I have an executable file which I need to run very often, with different parameters. For this I wrote a small Python (2.7) wrapper, using the multiprocessing module, following the pattern given here.
My code looks like this:
try:
logging.info("starting pool runs")
pool.map(run_nlin, params)
pool.close()
except KeyboardInterrupt:
logging.info("^C pressed")
pool.terminate()
except Exception, e:
logging.info("exception caught: ", e)
pool.terminate()
finally:
time.sleep(5)
pool.join()
logging.info("done")
My worker function is here:
class KeyboardInterruptError(Exception): pass
def run_nlin((path_config, path_log, path_nlin, update_method)):
try:
with open(path_log, "w") as log_:
cmdline = [path_nlin, path_config]
if update_method:
cmdline += [update_method, ]
sp.call(cmdline, stdout=log_, stderr=log_)
except KeyboardInterrupt:
time.sleep(5)
raise KeyboardInterruptError()
except:
raise
path_config
is the path to a configuration file for the binary program; in there is e.g. the date to run the program for.

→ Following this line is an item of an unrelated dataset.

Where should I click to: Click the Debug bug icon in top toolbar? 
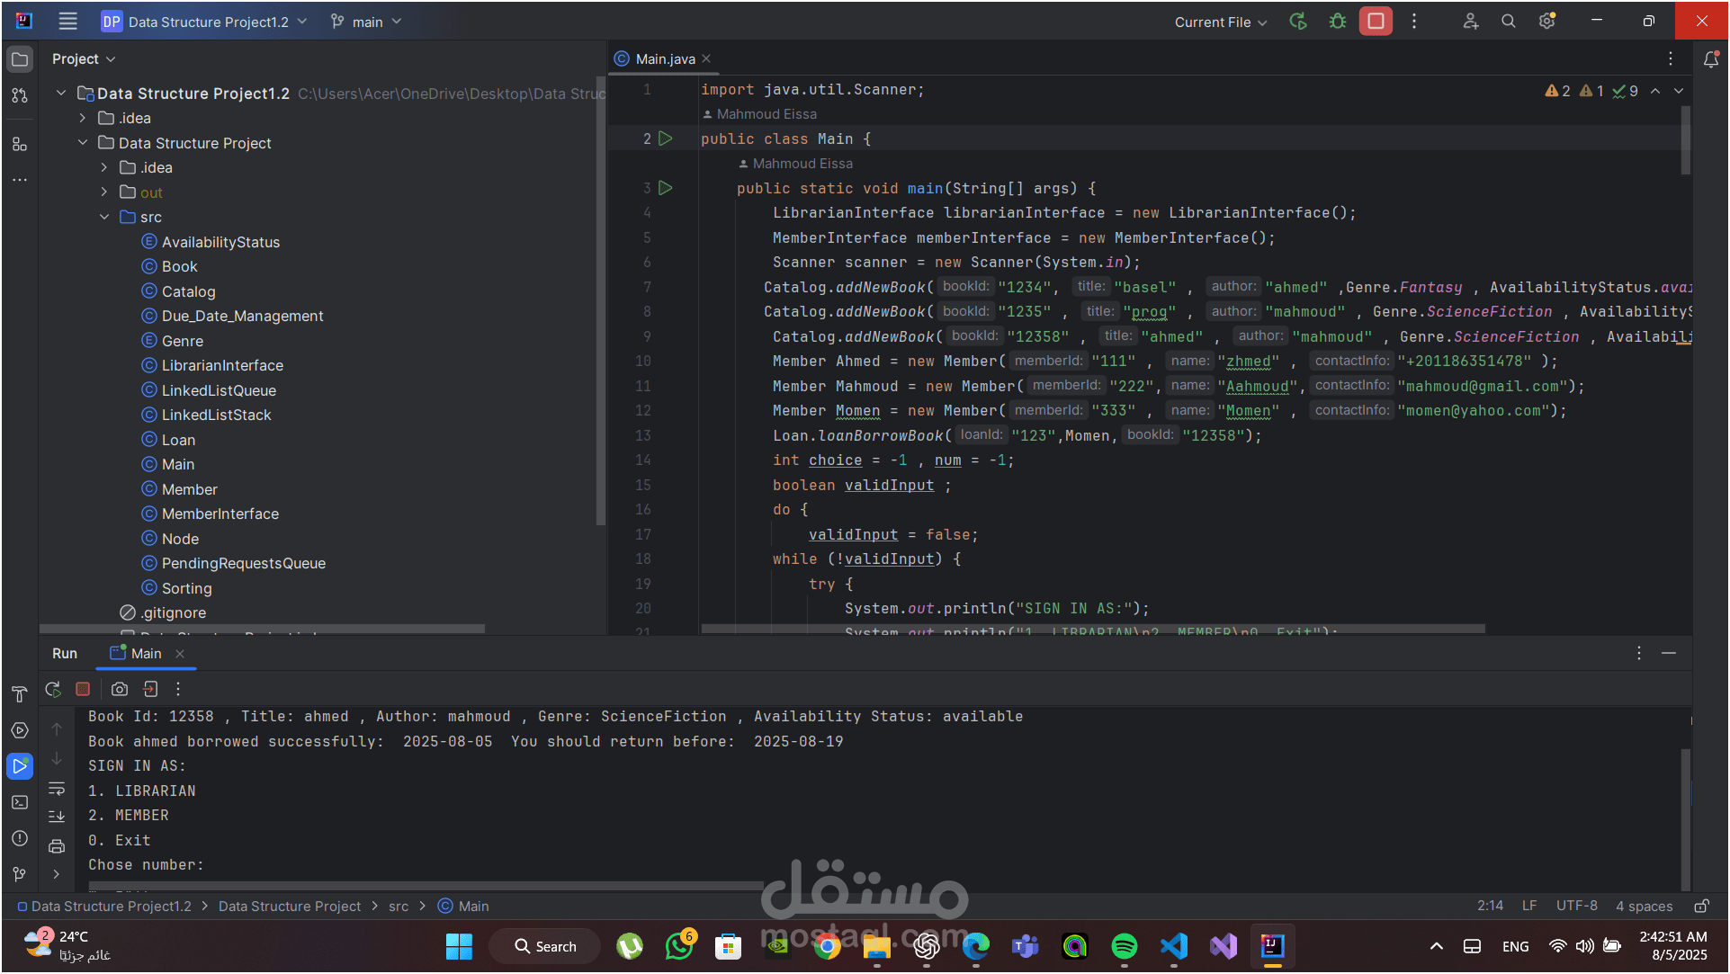pos(1338,22)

When I start the wrapper, everything looks fine. However, when I press ^C
, the wrapper script seems to launch an additional numproc
processes from the pool before terminating. As an example, when I start the script for days 1-10, I can see in the ps aux
output that two instances of the binary program are running (usually for days 1 and 3). Now, when I press ^C
, the wrapper script exits, the binary programs for days 1 and 3 are gone, but there are new binary programs running for days 5 and 7.
So to me it seems as if the Pool
launches another numproc
processes before finally dying.
Any ideas what's happening here, and what I can do about it?